Every entry should be returned exactly. Omit none of them.

===

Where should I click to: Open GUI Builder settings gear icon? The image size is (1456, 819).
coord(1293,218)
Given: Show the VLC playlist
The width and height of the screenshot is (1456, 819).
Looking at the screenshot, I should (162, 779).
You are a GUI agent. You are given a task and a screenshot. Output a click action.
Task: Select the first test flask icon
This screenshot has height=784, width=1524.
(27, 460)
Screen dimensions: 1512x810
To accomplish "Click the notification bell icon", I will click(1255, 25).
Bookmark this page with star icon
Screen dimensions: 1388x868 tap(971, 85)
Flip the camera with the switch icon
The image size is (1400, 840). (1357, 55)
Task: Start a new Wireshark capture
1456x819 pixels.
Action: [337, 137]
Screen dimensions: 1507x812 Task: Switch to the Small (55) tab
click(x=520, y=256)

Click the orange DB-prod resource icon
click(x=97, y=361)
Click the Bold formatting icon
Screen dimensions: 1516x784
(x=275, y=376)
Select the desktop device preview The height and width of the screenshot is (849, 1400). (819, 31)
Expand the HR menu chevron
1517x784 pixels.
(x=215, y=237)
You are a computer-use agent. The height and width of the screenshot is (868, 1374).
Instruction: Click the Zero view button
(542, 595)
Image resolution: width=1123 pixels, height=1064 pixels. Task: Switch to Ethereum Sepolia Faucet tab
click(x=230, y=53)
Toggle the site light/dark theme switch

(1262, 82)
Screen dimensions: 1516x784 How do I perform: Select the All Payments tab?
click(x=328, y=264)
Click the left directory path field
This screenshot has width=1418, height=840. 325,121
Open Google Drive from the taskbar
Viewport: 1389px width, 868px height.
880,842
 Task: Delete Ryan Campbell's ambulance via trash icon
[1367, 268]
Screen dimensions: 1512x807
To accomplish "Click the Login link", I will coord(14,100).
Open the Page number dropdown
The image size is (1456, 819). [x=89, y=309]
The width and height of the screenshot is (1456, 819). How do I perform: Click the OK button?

===

**Written solution**:
Where should I click to: Open GUI Builder settings gear icon? The image size is (1456, 819).
coord(1293,218)
Given: Show the VLC playlist
The width and height of the screenshot is (1456, 819).
Looking at the screenshot, I should (162, 779).
You are a GUI agent. You are given a task and a screenshot. Output a click action.
Task: Select the first test flask icon
This screenshot has height=784, width=1524.
(27, 460)
Screen dimensions: 1512x810
To accomplish "Click the notification bell icon", I will click(1255, 25).
Bookmark this page with star icon
Screen dimensions: 1388x868 tap(971, 85)
Flip the camera with the switch icon
The image size is (1400, 840). (1357, 55)
Task: Start a new Wireshark capture
1456x819 pixels.
Action: [337, 137]
Screen dimensions: 1507x812 Task: Switch to the Small (55) tab
click(x=520, y=256)

Click the orange DB-prod resource icon
click(x=97, y=361)
Click the Bold formatting icon
Screen dimensions: 1516x784
(x=275, y=376)
Select the desktop device preview The height and width of the screenshot is (849, 1400). (819, 31)
Expand the HR menu chevron
1517x784 pixels.
(x=215, y=237)
You are a computer-use agent. The height and width of the screenshot is (868, 1374).
Instruction: Click the Zero view button
(542, 595)
Image resolution: width=1123 pixels, height=1064 pixels. Task: Switch to Ethereum Sepolia Faucet tab
click(x=230, y=53)
Toggle the site light/dark theme switch

(1262, 82)
Screen dimensions: 1516x784 How do I perform: Select the All Payments tab?
click(x=328, y=264)
Click the left directory path field
This screenshot has width=1418, height=840. 325,121
Open Google Drive from the taskbar
Viewport: 1389px width, 868px height.
880,842
 Task: Delete Ryan Campbell's ambulance via trash icon
[1367, 268]
Screen dimensions: 1512x807
To accomplish "Click the Login link", I will coord(14,100).
Open the Page number dropdown
The image size is (1456, 819). [x=89, y=309]
The width and height of the screenshot is (1456, 819). How do I perform: Click the OK button?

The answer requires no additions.